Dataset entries
* * *
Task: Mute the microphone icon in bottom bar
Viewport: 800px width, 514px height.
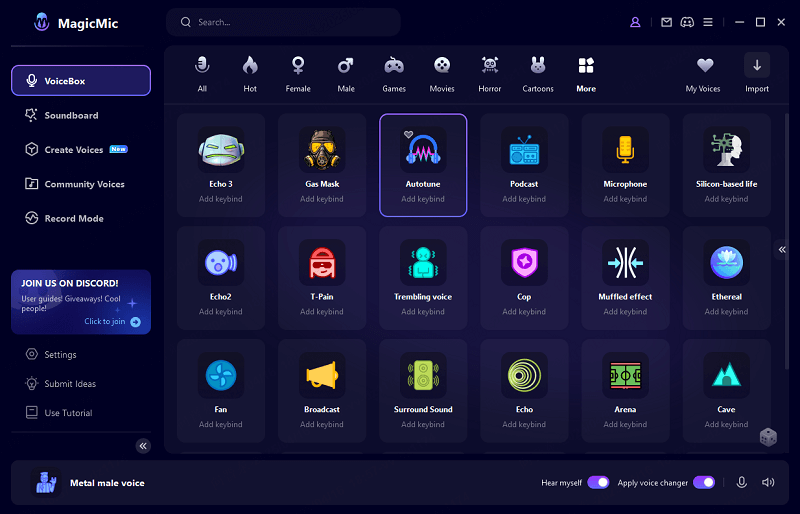Action: 742,482
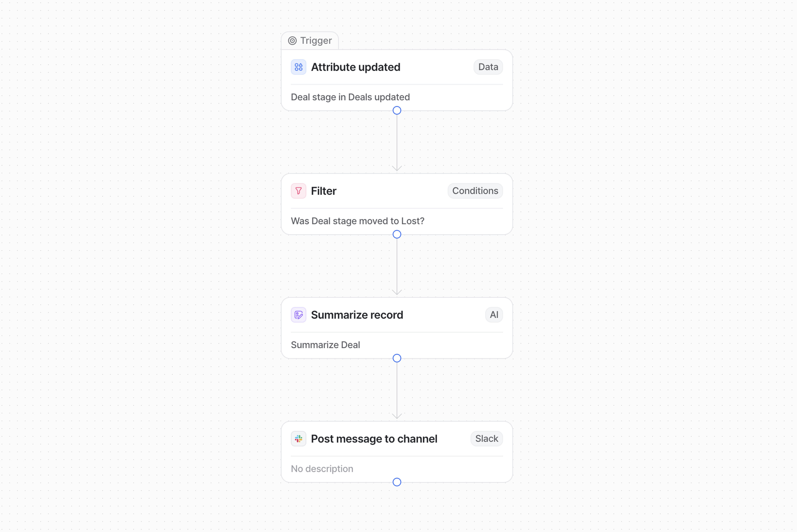Open the Summarize record block title

(x=357, y=315)

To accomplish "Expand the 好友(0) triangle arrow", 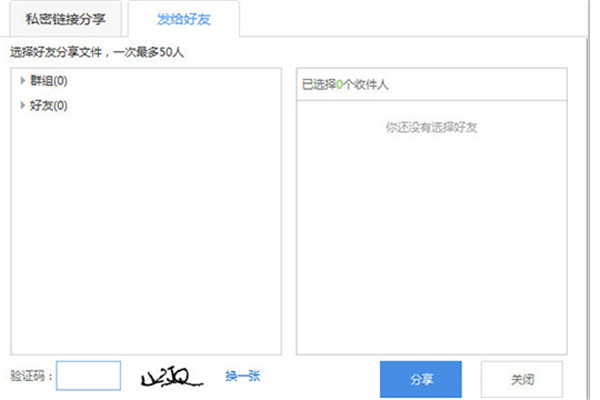I will click(22, 105).
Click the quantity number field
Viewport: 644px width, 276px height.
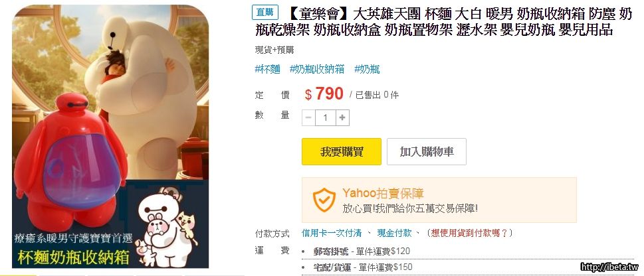[x=325, y=117]
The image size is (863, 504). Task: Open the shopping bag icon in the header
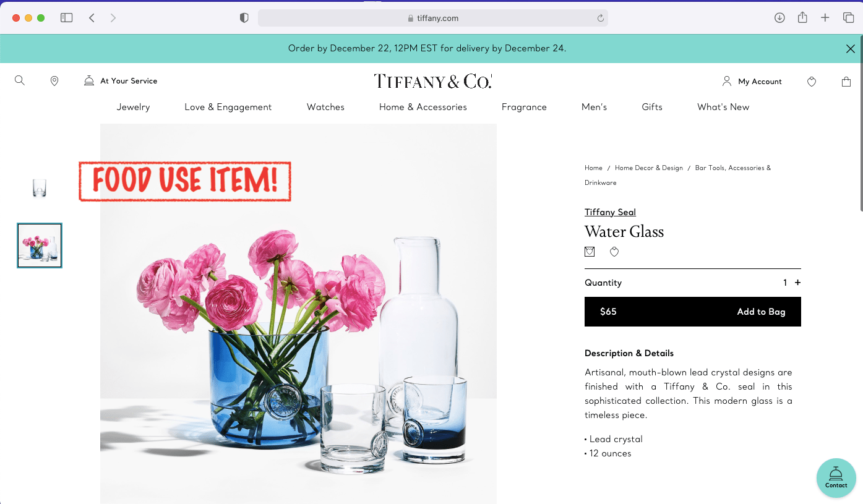pyautogui.click(x=846, y=82)
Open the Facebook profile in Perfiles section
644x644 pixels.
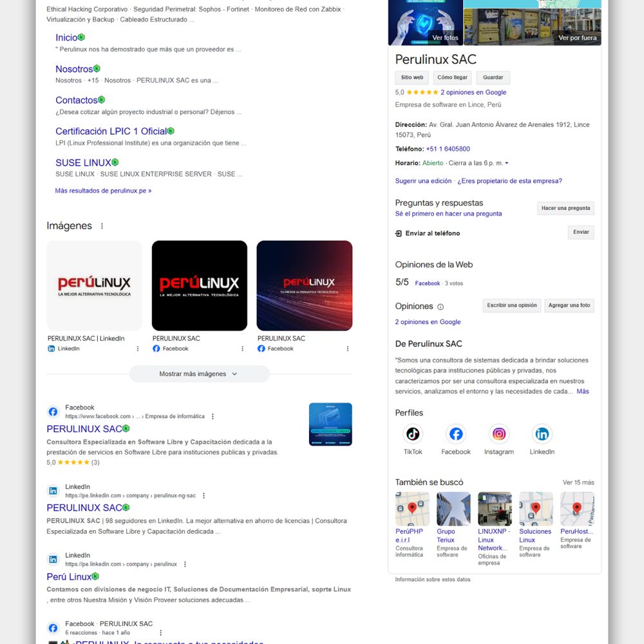pos(455,434)
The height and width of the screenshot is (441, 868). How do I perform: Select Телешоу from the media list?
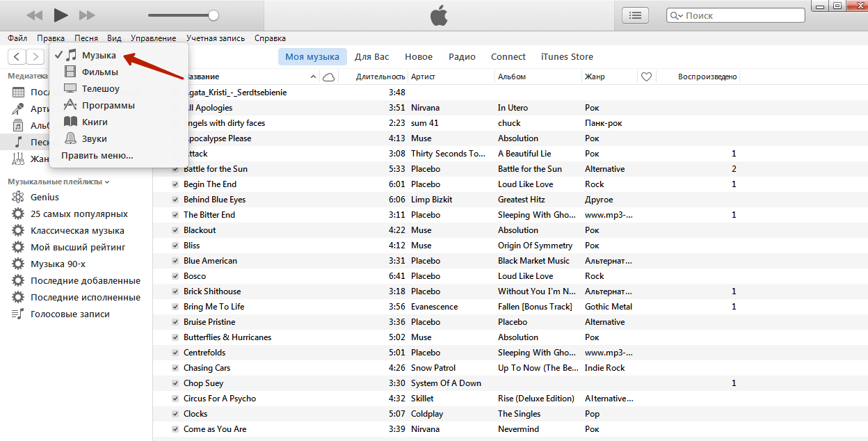point(100,88)
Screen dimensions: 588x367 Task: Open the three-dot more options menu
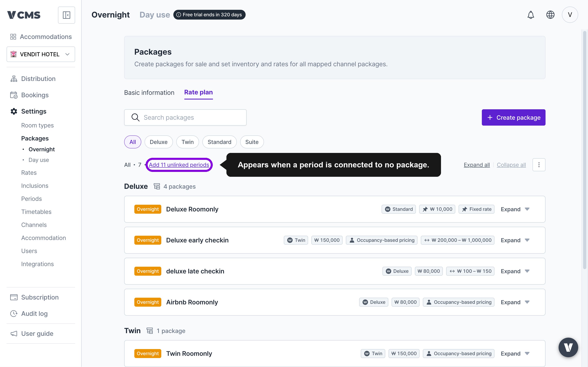tap(539, 165)
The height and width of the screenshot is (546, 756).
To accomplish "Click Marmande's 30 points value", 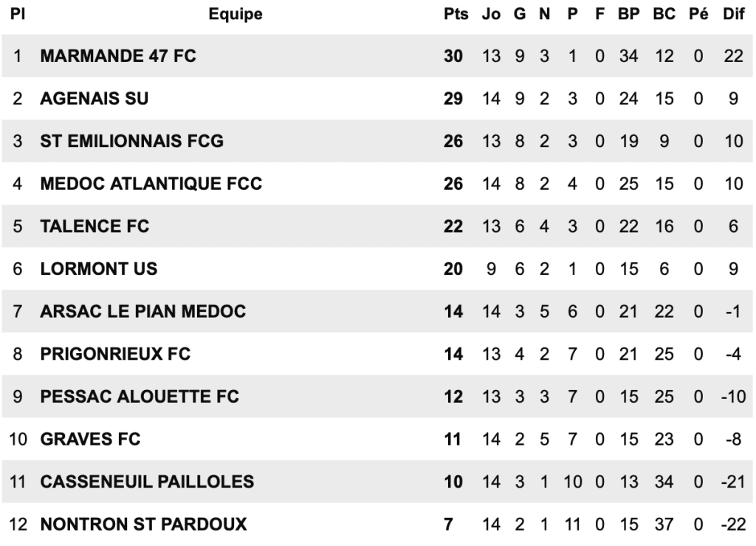I will pyautogui.click(x=453, y=56).
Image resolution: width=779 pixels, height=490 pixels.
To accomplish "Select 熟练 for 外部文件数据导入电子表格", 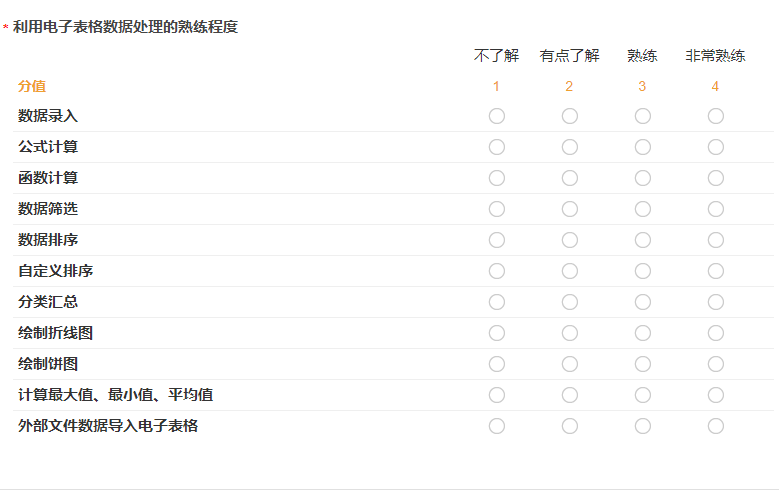I will coord(643,426).
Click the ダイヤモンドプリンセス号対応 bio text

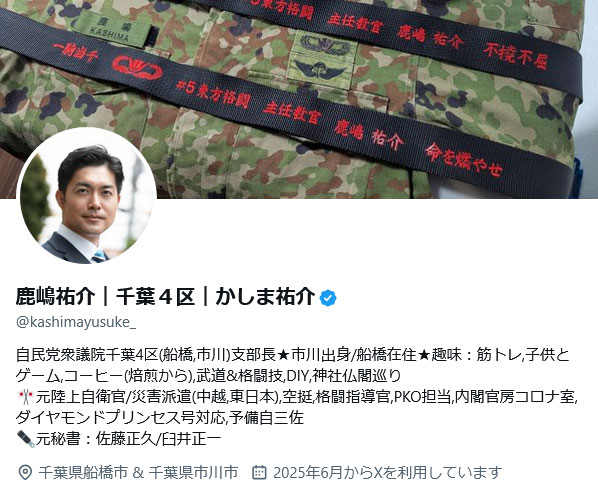point(121,418)
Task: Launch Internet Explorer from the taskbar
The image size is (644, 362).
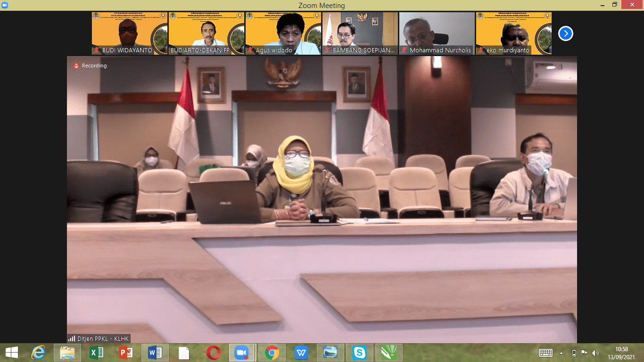Action: click(38, 353)
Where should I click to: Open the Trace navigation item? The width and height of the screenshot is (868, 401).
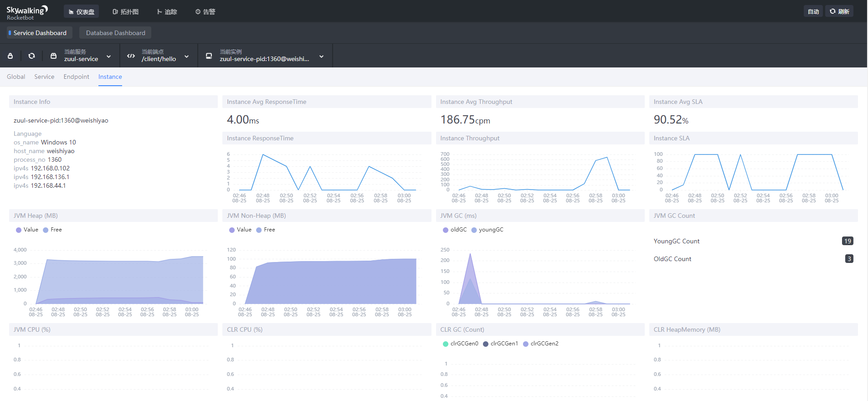click(x=167, y=12)
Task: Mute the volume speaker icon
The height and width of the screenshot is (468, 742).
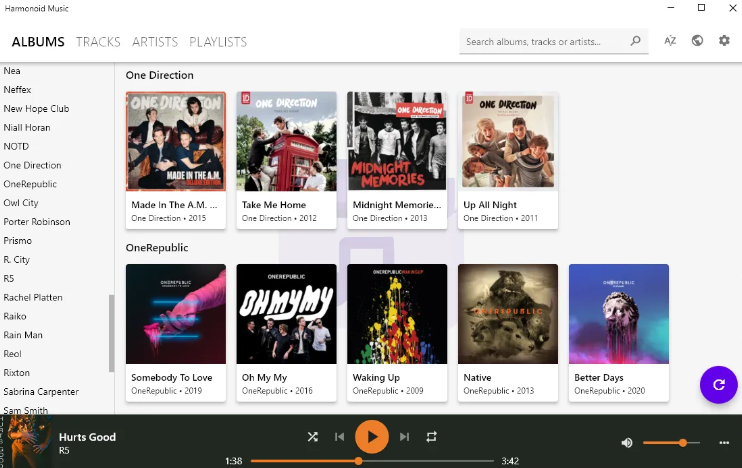Action: [627, 442]
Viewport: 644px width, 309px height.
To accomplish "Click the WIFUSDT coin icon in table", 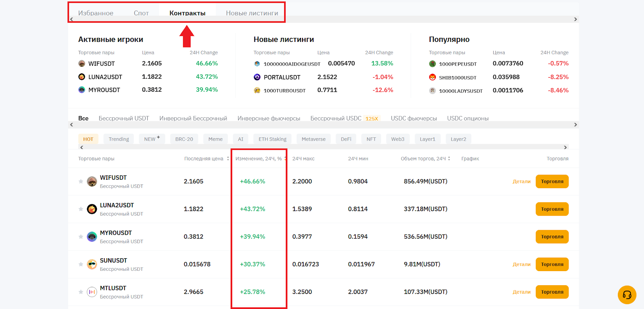I will point(92,182).
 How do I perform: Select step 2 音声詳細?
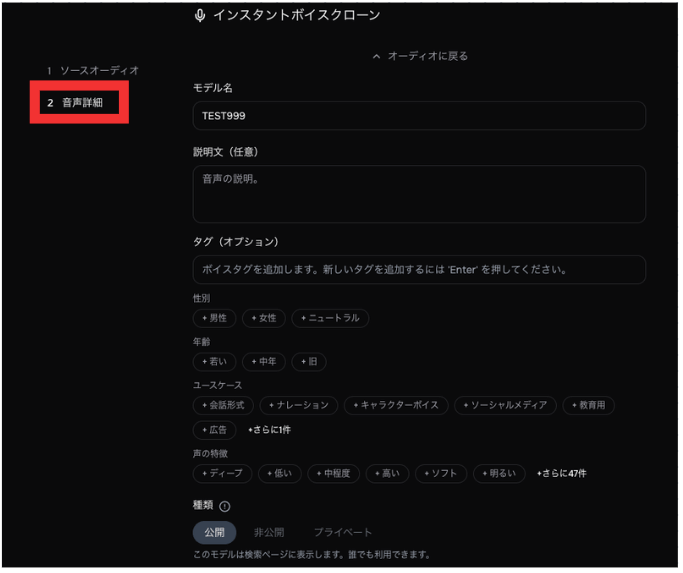[80, 103]

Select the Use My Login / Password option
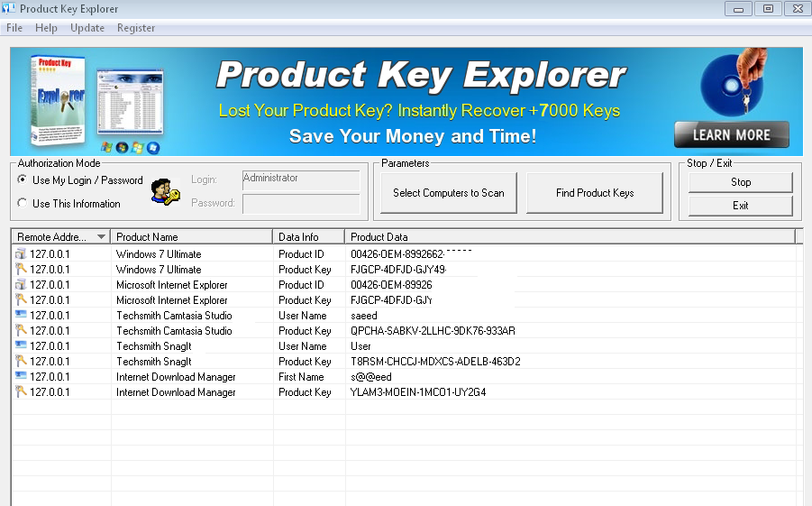coord(23,180)
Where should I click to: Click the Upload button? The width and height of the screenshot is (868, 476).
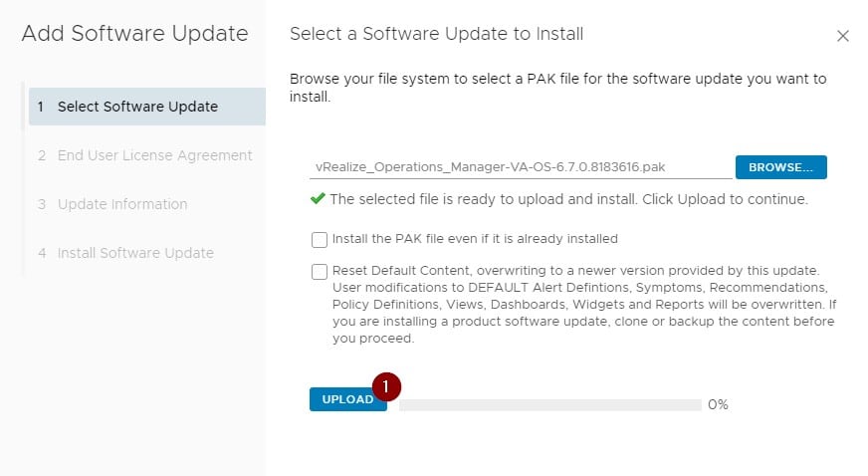click(346, 399)
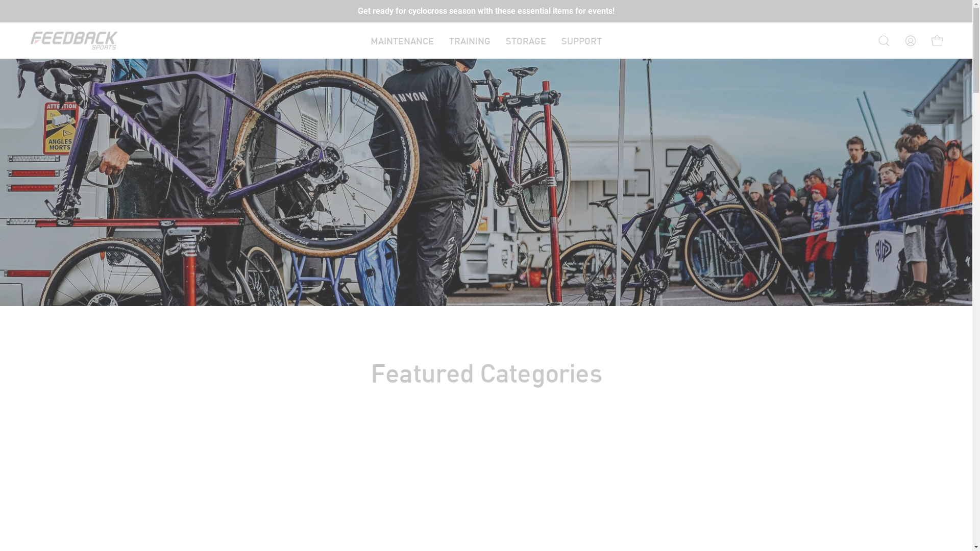Open the Maintenance menu

pos(402,41)
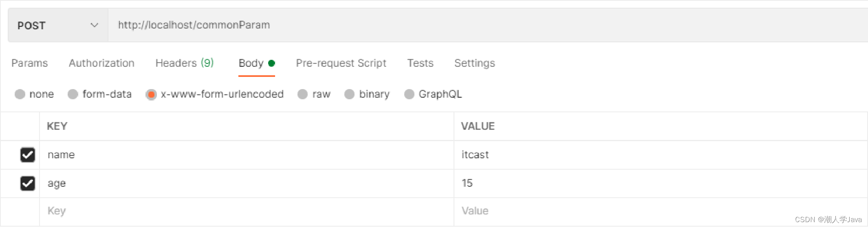
Task: Uncheck the name parameter checkbox
Action: 28,155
* * *
__EXERCISE AIM__: From the line with "Where should I click to: Click" down to the last line of the entries above, set down every line exactly, apart from the pictures.

__SOLUTION FOR THIS TASK__:
Where should I click to: Click the Upload button? The width and height of the screenshot is (868, 476).
click(346, 399)
Open the Maintenance menu

pos(402,41)
Task: Uncheck the name parameter checkbox
Action: 28,155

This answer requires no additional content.